◆ WORK ITEM ◆
Every line with "axis" in it should be copied from the data.

◆ INPUT ◆
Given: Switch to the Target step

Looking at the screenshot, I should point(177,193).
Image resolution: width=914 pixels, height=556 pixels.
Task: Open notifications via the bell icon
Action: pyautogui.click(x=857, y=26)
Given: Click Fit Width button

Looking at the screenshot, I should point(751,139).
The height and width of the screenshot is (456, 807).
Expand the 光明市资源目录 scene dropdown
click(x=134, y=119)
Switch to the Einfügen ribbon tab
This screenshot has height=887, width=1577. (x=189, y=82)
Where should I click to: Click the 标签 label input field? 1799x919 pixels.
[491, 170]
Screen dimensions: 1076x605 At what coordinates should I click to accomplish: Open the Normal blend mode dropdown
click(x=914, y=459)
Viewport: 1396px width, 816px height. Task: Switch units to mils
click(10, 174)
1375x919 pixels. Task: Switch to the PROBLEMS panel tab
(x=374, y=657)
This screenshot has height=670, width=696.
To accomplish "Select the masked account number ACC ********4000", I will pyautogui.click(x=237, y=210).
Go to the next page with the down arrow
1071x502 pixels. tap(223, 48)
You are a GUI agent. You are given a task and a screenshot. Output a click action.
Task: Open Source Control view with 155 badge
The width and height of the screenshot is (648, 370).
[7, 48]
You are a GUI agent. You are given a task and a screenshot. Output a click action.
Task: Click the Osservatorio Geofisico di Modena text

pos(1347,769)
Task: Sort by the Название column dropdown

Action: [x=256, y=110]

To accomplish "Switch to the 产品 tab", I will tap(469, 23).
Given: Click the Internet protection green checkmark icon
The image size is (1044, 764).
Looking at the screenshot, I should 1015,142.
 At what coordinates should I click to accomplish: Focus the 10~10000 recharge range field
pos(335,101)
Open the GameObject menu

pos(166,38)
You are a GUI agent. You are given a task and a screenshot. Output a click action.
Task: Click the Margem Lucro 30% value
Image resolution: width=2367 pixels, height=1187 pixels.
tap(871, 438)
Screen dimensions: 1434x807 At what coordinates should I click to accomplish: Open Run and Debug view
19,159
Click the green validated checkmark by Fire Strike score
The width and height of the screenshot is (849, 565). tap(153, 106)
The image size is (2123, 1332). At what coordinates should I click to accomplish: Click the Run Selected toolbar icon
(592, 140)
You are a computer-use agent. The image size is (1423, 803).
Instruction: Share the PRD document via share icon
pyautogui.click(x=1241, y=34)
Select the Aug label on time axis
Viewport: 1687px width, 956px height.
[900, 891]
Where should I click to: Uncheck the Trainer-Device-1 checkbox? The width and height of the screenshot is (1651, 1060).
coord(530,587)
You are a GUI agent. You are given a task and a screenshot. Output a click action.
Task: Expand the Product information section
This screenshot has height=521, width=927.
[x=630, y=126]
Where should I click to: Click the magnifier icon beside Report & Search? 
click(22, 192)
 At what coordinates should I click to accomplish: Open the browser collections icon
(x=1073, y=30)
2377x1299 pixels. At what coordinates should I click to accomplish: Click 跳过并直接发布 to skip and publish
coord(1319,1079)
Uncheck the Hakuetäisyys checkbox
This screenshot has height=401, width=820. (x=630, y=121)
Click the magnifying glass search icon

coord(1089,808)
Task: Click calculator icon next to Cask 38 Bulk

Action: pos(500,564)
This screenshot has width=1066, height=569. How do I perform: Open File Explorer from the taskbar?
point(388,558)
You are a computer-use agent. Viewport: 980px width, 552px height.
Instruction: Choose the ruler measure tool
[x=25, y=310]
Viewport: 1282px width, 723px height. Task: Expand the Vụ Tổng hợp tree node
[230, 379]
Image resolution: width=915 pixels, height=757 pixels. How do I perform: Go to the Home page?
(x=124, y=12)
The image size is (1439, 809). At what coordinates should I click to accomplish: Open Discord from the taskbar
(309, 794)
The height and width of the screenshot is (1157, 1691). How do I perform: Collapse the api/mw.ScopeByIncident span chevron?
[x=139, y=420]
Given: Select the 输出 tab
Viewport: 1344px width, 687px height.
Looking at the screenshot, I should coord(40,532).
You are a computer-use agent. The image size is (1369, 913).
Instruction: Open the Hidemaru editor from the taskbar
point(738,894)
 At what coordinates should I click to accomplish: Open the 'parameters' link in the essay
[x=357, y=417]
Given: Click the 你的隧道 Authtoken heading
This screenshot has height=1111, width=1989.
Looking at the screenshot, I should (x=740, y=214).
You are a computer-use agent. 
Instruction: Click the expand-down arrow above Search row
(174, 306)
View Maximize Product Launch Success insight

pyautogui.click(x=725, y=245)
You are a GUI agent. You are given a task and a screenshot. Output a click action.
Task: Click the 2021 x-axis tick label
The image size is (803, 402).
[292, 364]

◆ ANSWER BOX ◆
Select the Aug label on time axis
Task: Click the 2021 x-axis tick label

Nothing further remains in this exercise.